Segment Start: Data to use
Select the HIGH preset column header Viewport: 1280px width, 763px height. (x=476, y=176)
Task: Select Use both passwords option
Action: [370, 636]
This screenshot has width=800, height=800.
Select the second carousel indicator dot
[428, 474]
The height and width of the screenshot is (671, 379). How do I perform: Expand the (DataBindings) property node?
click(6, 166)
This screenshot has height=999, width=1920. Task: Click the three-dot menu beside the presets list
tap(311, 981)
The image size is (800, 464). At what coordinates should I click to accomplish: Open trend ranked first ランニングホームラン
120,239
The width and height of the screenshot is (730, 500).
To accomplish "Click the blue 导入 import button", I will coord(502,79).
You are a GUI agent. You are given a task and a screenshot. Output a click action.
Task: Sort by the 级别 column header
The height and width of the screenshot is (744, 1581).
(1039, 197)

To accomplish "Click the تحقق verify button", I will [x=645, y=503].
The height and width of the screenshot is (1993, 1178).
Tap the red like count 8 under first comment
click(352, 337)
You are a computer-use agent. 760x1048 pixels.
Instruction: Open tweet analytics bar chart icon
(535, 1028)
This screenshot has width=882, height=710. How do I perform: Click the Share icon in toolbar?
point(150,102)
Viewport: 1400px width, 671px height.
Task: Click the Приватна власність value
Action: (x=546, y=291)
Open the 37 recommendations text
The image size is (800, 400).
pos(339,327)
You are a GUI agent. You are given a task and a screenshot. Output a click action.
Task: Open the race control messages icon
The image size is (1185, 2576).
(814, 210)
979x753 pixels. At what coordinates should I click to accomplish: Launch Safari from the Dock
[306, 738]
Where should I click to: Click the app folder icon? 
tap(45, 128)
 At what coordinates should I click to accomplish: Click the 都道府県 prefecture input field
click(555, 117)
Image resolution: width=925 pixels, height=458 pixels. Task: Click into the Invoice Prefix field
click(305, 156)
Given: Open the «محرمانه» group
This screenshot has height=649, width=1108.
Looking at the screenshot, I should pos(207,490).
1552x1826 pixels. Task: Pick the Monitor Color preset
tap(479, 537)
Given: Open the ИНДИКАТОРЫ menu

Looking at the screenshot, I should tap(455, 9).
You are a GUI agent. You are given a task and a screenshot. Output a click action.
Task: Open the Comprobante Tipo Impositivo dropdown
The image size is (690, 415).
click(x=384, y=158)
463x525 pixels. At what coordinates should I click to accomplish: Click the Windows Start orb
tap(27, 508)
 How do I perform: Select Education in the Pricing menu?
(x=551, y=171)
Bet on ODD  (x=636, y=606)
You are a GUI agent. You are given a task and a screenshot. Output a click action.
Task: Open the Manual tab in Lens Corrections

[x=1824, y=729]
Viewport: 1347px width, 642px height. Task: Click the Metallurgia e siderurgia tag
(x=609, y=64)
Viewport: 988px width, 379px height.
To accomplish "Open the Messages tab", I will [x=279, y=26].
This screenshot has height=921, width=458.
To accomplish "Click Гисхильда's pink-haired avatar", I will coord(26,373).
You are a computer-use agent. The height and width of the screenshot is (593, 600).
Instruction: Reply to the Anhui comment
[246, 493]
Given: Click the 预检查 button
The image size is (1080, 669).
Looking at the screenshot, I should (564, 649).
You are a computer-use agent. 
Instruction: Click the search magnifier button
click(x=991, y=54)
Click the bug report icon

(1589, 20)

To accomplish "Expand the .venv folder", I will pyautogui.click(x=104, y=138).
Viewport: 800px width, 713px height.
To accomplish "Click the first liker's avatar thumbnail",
Segment End: Data to use
*Prompt:* Copy the data above in full, exactly as it reads.

*The completed task:*
Select the HIGH preset column header Viewport: 1280px width, 763px height. (x=476, y=176)
Task: Select Use both passwords option
Action: [370, 636]
This screenshot has width=800, height=800.
Select the second carousel indicator dot
[428, 474]
The height and width of the screenshot is (671, 379). How do I perform: Expand the (DataBindings) property node?
click(6, 166)
This screenshot has height=999, width=1920. Task: Click the three-dot menu beside the presets list
tap(311, 981)
The image size is (800, 464). At what coordinates should I click to accomplish: Open trend ranked first ランニングホームラン
120,239
The width and height of the screenshot is (730, 500).
To accomplish "Click the blue 导入 import button", I will coord(502,79).
You are a GUI agent. You are given a task and a screenshot. Output a click action.
Task: Sort by the 级别 column header
The height and width of the screenshot is (744, 1581).
(1039, 197)

To accomplish "Click the تحقق verify button", I will [x=645, y=503].
The height and width of the screenshot is (1993, 1178).
Tap the red like count 8 under first comment
click(352, 337)
You are a computer-use agent. 760x1048 pixels.
Instruction: Open tweet analytics bar chart icon
(535, 1028)
This screenshot has width=882, height=710. How do I perform: Click the Share icon in toolbar?
point(150,102)
Viewport: 1400px width, 671px height.
Task: Click the Приватна власність value
Action: (x=546, y=291)
Open the 37 recommendations text
The image size is (800, 400).
pos(339,327)
You are a GUI agent. You are given a task and a screenshot. Output a click action.
Task: Open the race control messages icon
The image size is (1185, 2576).
(814, 210)
979x753 pixels. At what coordinates should I click to accomplish: Launch Safari from the Dock
[306, 738]
Where should I click to: Click the app folder icon? 
tap(45, 128)
 At what coordinates should I click to accomplish: Click the 都道府県 prefecture input field
click(555, 117)
Image resolution: width=925 pixels, height=458 pixels. Task: Click into the Invoice Prefix field
click(305, 156)
Given: Open the «محرمانه» group
This screenshot has height=649, width=1108.
Looking at the screenshot, I should pos(207,490).
1552x1826 pixels. Task: Pick the Monitor Color preset
tap(479, 537)
Given: Open the ИНДИКАТОРЫ menu

Looking at the screenshot, I should tap(455, 9).
You are a GUI agent. You are given a task and a screenshot. Output a click action.
Task: Open the Comprobante Tipo Impositivo dropdown
The image size is (690, 415).
click(x=384, y=158)
463x525 pixels. At what coordinates should I click to accomplish: Click the Windows Start orb
tap(27, 508)
 How do I perform: Select Education in the Pricing menu?
(x=551, y=171)
Bet on ODD  (x=636, y=606)
You are a GUI agent. You are given a task and a screenshot. Output a click action.
Task: Open the Manual tab in Lens Corrections

[x=1824, y=729]
Viewport: 1347px width, 642px height. Task: Click the Metallurgia e siderurgia tag
(x=609, y=64)
Viewport: 988px width, 379px height.
To accomplish "Open the Messages tab", I will [x=279, y=26].
This screenshot has height=921, width=458.
To accomplish "Click Гисхильда's pink-haired avatar", I will coord(26,373).
You are a computer-use agent. The height and width of the screenshot is (593, 600).
Instruction: Reply to the Anhui comment
[246, 493]
Given: Click the 预检查 button
The image size is (1080, 669).
Looking at the screenshot, I should (564, 649).
You are a computer-use agent. 
Instruction: Click the search magnifier button
click(x=991, y=54)
Click the bug report icon

(1589, 20)

To accomplish "Expand the .venv folder", I will pyautogui.click(x=104, y=138).
Viewport: 800px width, 713px height.
To accomplish "Click the first liker's avatar thumbnail",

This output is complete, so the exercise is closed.